Fears of a COVID induced repeat of the banking crises from 2008 and 2012 have abated thanks to Central Bank liquidity and the regulatory reforms introduced since then. Might a sovereign crisis still be waiting to happen? We have had 6 sovereign defaults already this year (Lebanon, Ecuador, Argentina (yes again), Zambia, Grenada and Venezuela). This does not include the 43 countries who have deferred payments under the Debt Service Suspension Initiative agreed by public sector borrowers in April this year.
More than a third of sovereigns are now rated B or below by S&P, as shown in the attached chart. Are more defaults to come?
Zambia is an illustrative case of the challenges faced by poor indebted countries.
With a population of 17 million and a GDP per capita of US$1,419, Zambia had reasonably strong growth of 4% pa for the 5 years to 2017. As Africa’s second largest copper producer, it enjoyed close relations with China and was a significant beneficiary of Belt and Road Initiative investments. Copper revenues provide 70% of its export earnings but the price has been severely impacted by slowing economic growth in China and the pandemic as shown by the above chart. (In 2000 China represented only about 10% of global demand for copper by 2018 this rose to ~ 50%: Source: World Bank Commodity Market Outlook April 2020.
Zambia owes some $3.5bn in bilateral debt, $2.1bn to multilaterals and $2.9bn to other commercial lenders.
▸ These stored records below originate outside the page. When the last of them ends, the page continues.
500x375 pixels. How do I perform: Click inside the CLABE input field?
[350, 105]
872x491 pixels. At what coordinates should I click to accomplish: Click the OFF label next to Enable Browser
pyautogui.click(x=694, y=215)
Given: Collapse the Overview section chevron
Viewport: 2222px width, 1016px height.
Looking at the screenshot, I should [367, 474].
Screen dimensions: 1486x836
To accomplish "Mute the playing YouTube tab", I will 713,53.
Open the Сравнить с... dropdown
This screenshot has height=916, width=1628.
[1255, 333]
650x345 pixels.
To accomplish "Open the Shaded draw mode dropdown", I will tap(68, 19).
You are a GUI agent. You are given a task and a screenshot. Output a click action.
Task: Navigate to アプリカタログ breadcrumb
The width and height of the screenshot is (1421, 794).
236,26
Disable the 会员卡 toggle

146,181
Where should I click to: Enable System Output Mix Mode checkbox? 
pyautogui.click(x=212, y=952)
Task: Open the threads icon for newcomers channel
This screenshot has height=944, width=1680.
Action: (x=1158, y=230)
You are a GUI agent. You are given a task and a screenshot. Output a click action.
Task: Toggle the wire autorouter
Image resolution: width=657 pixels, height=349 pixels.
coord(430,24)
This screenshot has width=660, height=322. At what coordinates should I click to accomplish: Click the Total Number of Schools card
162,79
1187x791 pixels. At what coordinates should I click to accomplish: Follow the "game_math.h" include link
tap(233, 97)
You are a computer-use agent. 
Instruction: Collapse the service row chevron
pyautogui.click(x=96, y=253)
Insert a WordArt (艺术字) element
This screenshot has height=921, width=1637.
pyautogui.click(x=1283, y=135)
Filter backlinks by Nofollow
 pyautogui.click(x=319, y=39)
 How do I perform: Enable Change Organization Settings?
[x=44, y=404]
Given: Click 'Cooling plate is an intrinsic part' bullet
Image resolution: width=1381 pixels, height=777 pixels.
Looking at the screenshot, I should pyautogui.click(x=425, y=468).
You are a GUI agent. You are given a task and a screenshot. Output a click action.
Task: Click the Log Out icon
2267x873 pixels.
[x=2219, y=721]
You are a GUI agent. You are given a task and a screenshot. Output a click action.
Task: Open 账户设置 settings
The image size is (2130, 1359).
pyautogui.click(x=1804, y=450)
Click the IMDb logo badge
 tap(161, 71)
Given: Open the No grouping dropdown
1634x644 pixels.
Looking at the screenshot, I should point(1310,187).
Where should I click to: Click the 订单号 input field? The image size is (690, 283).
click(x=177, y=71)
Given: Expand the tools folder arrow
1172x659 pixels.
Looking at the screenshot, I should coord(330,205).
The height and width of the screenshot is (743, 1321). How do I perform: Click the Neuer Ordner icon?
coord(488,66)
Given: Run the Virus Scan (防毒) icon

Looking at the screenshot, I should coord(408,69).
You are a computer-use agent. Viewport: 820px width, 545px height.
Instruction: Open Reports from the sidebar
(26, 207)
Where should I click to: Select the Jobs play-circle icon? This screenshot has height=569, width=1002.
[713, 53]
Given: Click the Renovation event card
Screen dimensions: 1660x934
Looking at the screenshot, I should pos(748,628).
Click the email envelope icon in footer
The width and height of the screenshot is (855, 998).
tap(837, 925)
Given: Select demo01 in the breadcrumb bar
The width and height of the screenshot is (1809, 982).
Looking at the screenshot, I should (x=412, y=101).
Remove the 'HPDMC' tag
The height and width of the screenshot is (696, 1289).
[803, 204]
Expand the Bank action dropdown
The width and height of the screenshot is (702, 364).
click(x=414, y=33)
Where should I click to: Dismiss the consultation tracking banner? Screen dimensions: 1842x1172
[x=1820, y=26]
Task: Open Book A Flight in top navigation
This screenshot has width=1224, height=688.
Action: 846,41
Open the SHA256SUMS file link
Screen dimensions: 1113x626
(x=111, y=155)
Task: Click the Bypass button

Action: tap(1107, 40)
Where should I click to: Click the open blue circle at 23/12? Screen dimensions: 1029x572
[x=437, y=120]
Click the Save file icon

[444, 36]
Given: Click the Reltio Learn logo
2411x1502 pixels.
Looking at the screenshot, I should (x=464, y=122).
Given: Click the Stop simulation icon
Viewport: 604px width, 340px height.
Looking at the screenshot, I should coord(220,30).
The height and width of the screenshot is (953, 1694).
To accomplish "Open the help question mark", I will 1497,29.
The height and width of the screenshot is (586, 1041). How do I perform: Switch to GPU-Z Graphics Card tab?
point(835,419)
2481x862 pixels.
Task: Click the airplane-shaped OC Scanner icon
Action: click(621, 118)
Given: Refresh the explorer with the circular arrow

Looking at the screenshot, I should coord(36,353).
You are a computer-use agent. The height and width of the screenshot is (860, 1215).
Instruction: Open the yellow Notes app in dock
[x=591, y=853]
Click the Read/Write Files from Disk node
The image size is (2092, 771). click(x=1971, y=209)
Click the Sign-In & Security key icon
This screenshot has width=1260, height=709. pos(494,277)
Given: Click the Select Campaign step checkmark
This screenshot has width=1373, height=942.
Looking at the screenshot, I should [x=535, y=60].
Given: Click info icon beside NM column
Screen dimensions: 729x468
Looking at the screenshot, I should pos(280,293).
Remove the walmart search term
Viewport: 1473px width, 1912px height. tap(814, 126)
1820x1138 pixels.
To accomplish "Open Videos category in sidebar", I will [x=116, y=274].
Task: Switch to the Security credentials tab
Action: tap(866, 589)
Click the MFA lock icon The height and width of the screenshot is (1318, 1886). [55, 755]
It owes about $3bn to China and Chinese entities. The currency (kwacha) has fallen nearly a third since the start of the year, making these payments unsustainable. Interest payments total c. 20% of revenues. High debt service costs arise partly due to non-concessional loans under the BRI financing and also to very high local interest rates. Yields on local currency T bills rose to c. 20% but the Government still has challenges rolling them over with local investors recognising the credit risk even in domestic currency.
In September 2020, Zambia told holders of Eurobonds there would be delays on the payment of $120 million of interest on $3 billion bonds. International investors are demanding equal treatment and greater transparency on the payments of debt service to Chinese lenders. The failure to repay loans to China could lead to the Chinese taking over Zambia’s airport, electricity company (Zesco) and major road projects. A Chinese company, Start Times, already controls 60% of a leading national broadcaster. China and other public sector creditors also want private sector investors to share the burden. Luckily, creditors are talking and getting creative. Revised standards have been released for managing sovereign debt restructuring endorsed by the Paris Club of creditors and also the G20 including China. The IMF has also come up with some interesting proposals to introduce new terms into sovereign debt issuance, such as negative pledges, contingent repayments, extendable maturities etc.
All good initiatives – but we must always remember, sovereign debt is anything but risk free. Inevitably there will be more defaults and these will rebound on the banking sector both indirectly through downgrades and directly through losses on their sovereign exposures.